Google Photos offers a great way to organize your library thanks to the incredibly useful face tagging feature. It's already quite powerful, being able to recognize people's faces even when they were babies, and now Google is improving its capabilities to be able to figure out who someone is even without seeing their face in a picture.

The app's face tagging abilities have started figuring out who someone is using only the back of their head, Android Authority reports. Former Android Police editor Rita El Khoury had snapped several pictures of her husband where his face wasn't visible and became shocked when Google Photos prompted her to tag him in the images.

El Khoury speculates that the app could be creating a model of her husband's head based on previously captured photos and videos where his hair is visible. She says it could also just be that Google Photos is associating the images with others taken in the same timeframe that showed her husband in totality.

Google Photos tagging the back of someone's head (Source: Android Authority)

There is a caveat, however. The face tagging doesn't automatically mark the person. Instead, it just says face available to add in the card that appears when you swipe up on an image. Tapping this lets you can confirm if the person is indeed the same one the app suggested.

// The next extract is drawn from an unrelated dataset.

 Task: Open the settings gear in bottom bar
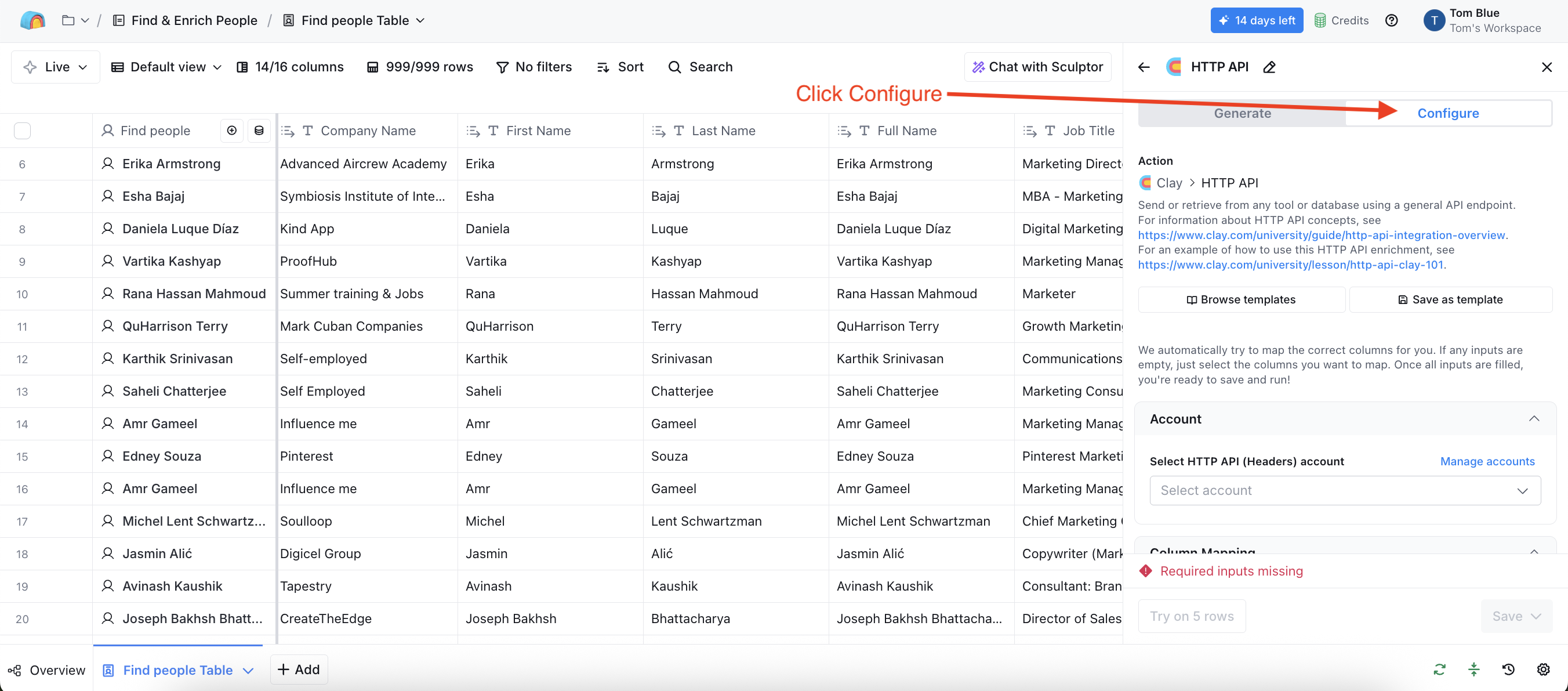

Despite its usefulness, the feature apparently only worked on 80–85% of the pictures El Khoury took of her husband. Given how complicated it could be to recognize people without seeing their face, it's a pretty solid accuracy rate.

In my Google Photos library, I noticed this had also worked with some of the pictures taken of my friends who had their backs turned in a photo. The results were slightly more mixed, but some photos appropriately tagged the person when their face wasn't visible to the camera.

It's unclear if this is a new feature in Google Photos, but if one thing is for certain, it's that Google is always looking to make its gallery app that much smarter. Its upcoming Magic Editor feature is shaping up to be a monstrous expansion to the Magic Eraser feature we've seen on Pixel phones, and the app just added the ability to manually create Cinematic Photos in a few taps.